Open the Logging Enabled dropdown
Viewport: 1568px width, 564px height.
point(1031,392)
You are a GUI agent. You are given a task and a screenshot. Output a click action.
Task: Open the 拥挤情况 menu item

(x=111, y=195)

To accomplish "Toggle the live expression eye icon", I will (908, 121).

...

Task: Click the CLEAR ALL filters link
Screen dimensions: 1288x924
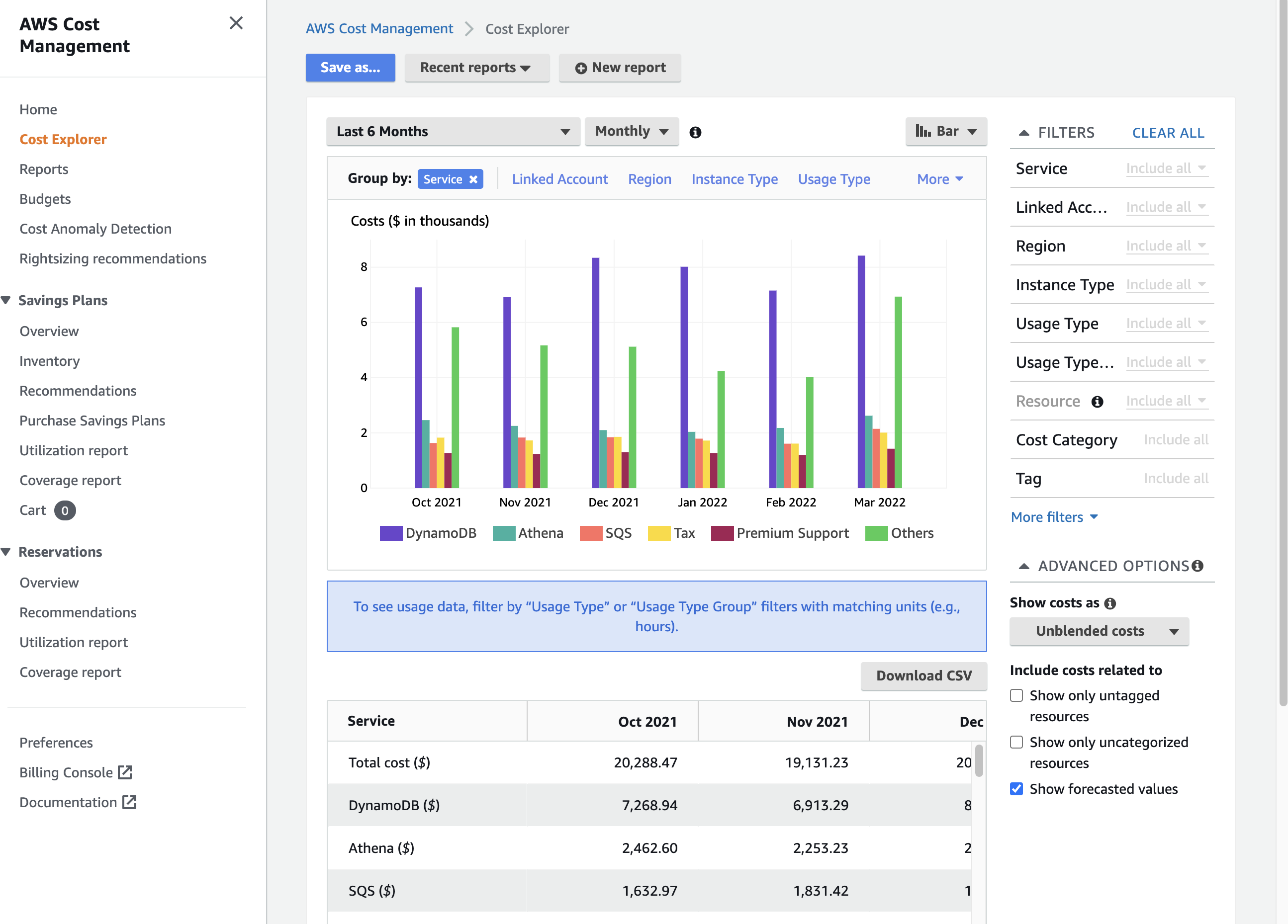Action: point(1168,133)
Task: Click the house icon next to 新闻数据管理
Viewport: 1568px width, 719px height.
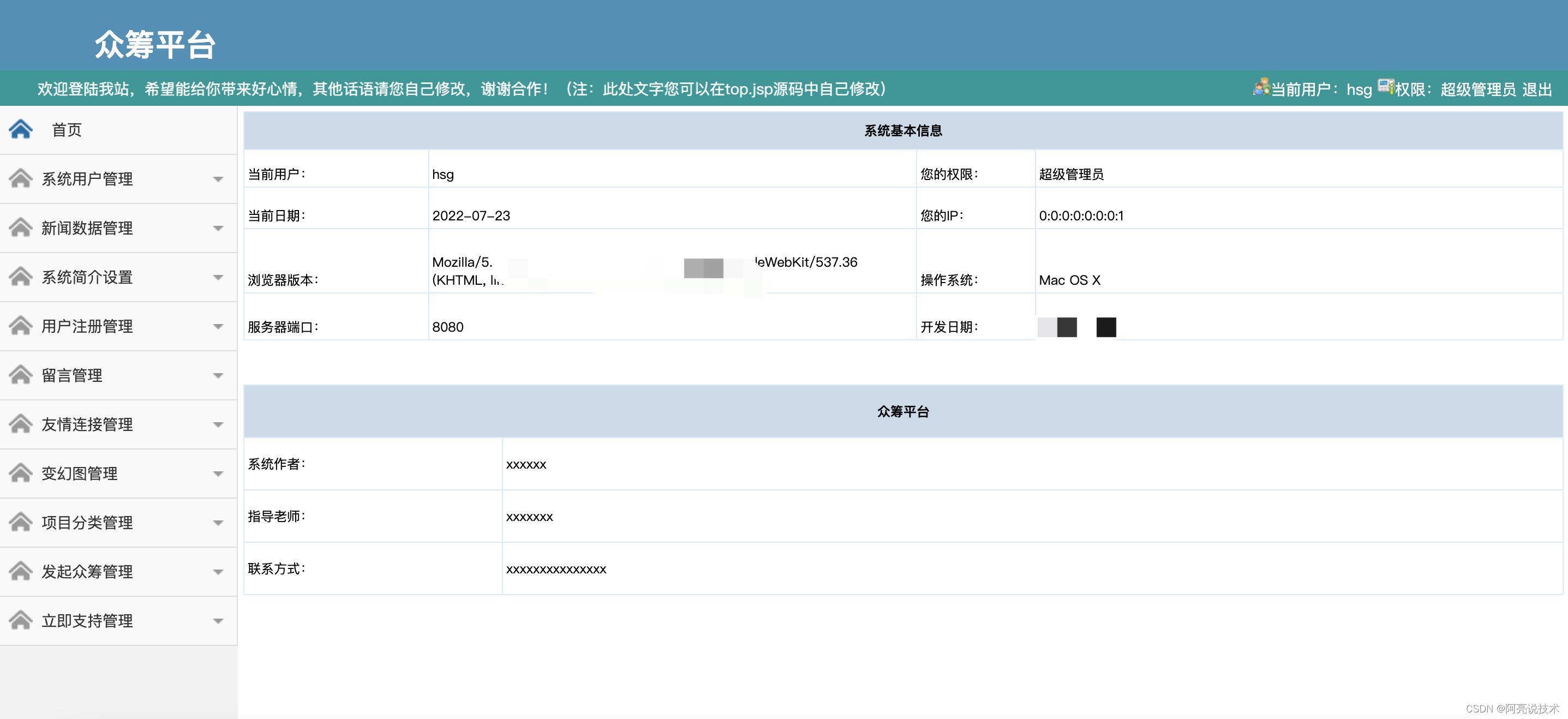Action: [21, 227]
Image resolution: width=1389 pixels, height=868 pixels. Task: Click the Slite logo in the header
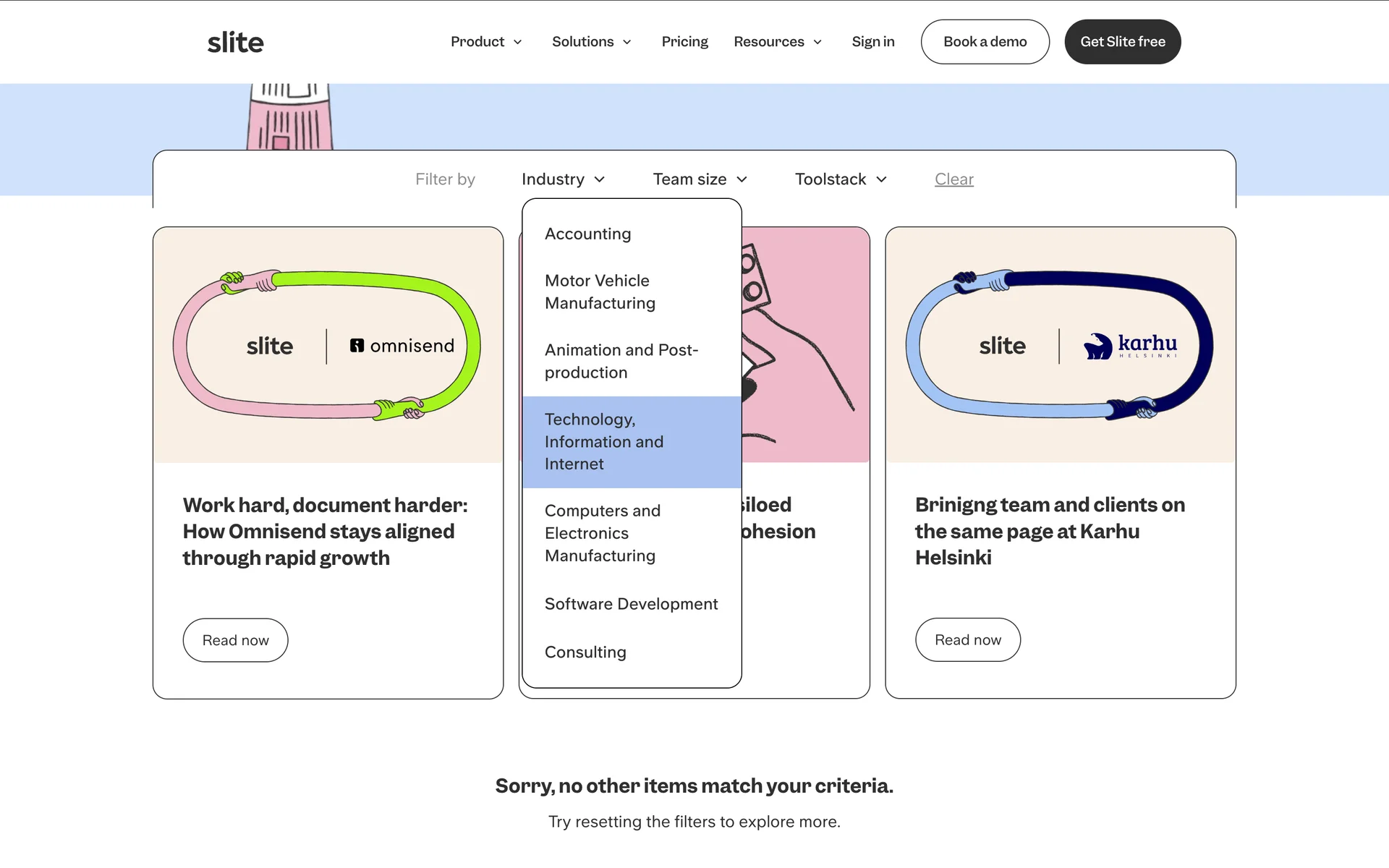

---

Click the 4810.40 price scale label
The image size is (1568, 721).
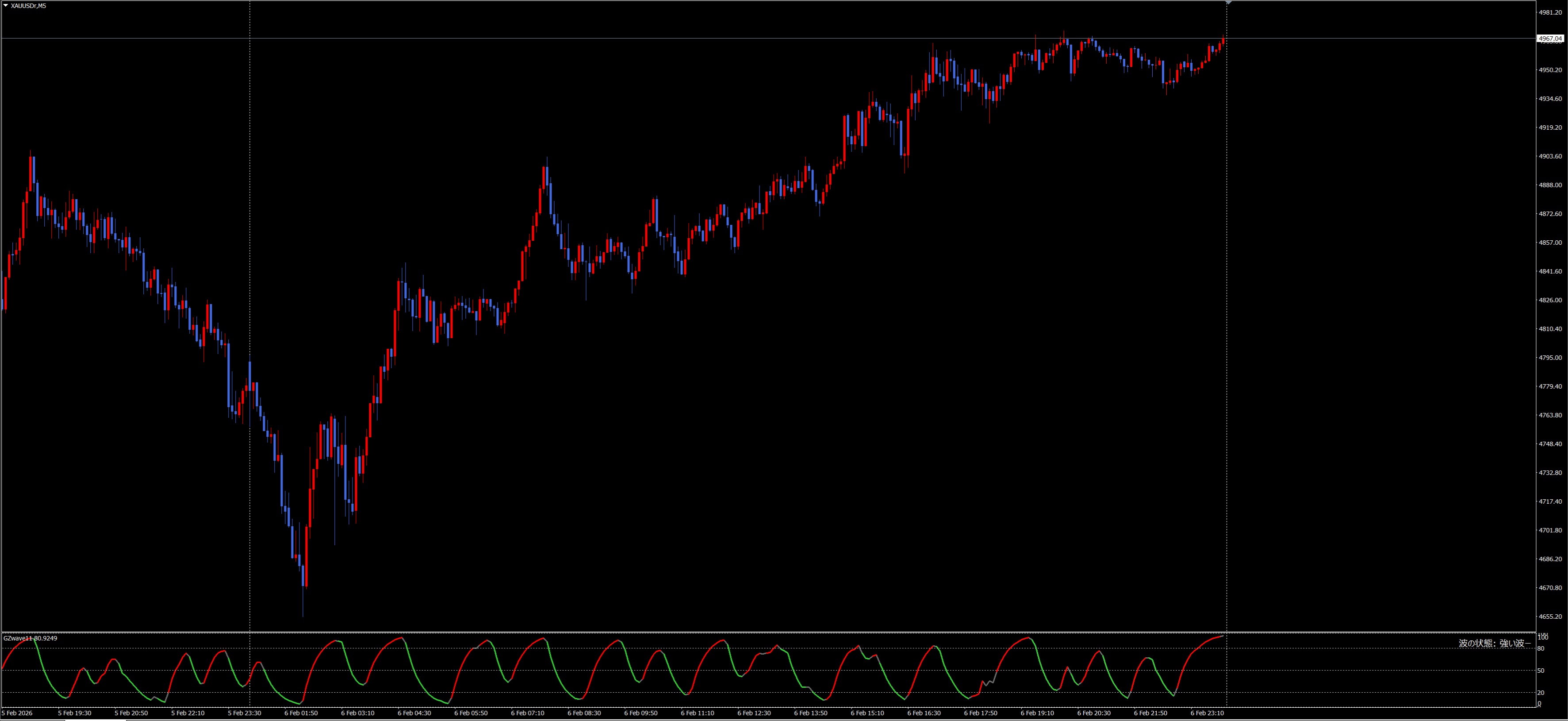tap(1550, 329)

▸ WORK REQUIRED
Starting with the line that contains "Viewport: 1568px width, 719px height." and finishing with the line that contains "Image resolution: width=1389", reproduce every line of the material above exactly, but not the pictures.

▸ ANSWER SPACE
Viewport: 1568px width, 719px height.
Action: [21, 227]
Image resolution: width=1389 pixels, height=868 pixels. Task: Click the Slite logo in the header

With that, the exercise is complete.